Dataset records:
________________________________________

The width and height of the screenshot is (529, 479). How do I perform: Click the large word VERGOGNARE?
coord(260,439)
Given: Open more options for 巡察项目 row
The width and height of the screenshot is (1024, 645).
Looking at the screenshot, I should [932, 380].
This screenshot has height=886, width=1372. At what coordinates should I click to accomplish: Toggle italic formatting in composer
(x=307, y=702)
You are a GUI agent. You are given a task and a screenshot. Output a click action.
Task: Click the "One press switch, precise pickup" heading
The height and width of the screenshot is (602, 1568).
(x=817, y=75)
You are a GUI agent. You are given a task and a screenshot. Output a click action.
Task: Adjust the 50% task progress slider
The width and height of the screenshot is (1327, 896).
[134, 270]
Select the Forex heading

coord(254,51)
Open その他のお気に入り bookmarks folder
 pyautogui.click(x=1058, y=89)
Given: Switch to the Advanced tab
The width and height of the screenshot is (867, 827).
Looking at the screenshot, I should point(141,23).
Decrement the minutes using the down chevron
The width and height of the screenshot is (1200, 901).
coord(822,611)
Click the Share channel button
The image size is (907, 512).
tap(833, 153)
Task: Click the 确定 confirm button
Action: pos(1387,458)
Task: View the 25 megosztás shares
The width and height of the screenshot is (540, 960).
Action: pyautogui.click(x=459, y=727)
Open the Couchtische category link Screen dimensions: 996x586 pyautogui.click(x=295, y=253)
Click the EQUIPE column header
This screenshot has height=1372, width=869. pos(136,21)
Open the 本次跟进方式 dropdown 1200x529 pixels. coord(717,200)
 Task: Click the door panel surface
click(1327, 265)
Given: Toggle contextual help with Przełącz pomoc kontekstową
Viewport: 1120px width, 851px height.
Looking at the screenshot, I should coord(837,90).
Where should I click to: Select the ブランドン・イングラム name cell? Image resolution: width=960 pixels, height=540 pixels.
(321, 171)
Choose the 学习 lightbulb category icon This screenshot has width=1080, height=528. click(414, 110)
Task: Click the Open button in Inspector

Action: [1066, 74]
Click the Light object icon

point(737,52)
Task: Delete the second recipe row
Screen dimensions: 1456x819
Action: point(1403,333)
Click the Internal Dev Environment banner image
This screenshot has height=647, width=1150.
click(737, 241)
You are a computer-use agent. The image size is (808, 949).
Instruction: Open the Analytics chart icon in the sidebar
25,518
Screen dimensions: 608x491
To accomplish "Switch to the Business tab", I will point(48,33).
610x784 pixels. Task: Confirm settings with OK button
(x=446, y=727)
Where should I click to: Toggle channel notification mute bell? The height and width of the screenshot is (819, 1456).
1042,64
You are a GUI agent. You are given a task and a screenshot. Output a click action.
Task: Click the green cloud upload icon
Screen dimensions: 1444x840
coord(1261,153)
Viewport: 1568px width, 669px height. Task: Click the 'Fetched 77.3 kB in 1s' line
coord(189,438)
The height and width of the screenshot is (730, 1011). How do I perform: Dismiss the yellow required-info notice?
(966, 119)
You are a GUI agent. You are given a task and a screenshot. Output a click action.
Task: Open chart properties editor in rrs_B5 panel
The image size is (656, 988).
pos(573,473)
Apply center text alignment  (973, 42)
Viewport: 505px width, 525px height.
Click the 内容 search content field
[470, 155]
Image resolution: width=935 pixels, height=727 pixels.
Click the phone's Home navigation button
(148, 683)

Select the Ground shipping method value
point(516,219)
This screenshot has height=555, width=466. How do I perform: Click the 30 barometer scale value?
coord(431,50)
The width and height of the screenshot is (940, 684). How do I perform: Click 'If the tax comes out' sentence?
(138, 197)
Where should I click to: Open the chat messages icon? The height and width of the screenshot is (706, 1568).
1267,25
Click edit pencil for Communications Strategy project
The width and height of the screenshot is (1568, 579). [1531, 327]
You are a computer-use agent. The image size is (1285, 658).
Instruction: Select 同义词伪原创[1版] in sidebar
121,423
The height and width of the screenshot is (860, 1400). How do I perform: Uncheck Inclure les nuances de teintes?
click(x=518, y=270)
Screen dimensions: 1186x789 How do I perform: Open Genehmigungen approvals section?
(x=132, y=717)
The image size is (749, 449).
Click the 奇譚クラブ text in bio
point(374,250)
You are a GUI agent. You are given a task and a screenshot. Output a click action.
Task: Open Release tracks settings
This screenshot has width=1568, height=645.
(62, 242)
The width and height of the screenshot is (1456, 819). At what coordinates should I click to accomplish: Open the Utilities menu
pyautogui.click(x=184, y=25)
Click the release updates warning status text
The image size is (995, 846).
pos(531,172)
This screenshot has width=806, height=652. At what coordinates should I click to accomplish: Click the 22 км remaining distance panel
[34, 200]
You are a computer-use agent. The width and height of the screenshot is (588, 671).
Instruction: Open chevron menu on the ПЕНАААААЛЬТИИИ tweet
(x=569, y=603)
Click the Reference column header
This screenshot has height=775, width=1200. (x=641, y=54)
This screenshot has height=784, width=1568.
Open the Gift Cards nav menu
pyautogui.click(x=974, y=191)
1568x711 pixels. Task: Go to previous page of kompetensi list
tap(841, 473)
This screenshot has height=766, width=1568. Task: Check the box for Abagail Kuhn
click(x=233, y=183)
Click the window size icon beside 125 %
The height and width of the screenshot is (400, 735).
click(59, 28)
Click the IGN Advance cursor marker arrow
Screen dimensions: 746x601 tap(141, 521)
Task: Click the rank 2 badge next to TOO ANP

________________________________________

--- Problem details ---
Count the lines in the listing above that contain the string "header", treating uppercase and lowercase as different. Reply with the number alone.

--- The answer ---
2